* [What you should do]:
Gather all lines in the entries that include the word "height".

* [Data for this task]:

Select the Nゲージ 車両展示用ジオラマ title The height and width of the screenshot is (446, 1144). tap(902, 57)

* * *

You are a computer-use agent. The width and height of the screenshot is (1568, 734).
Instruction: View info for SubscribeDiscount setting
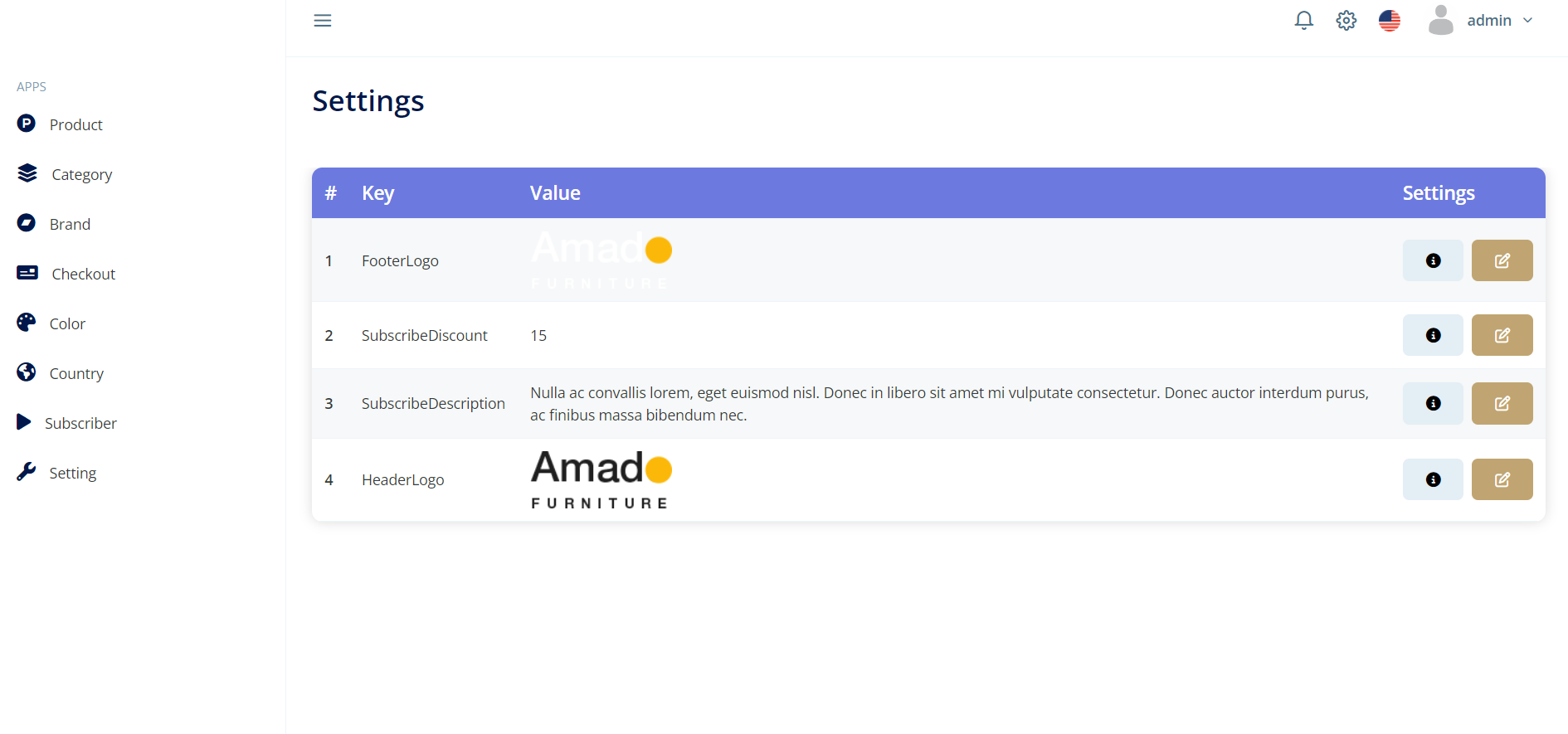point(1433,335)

* * *

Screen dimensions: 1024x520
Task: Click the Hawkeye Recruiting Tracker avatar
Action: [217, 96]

* [Response to the exercise]:
Select the Nゲージ 車両展示用ジオラマ title The height and width of the screenshot is (446, 1144). tap(902, 57)
You are a computer-use agent. The width and height of the screenshot is (1568, 734).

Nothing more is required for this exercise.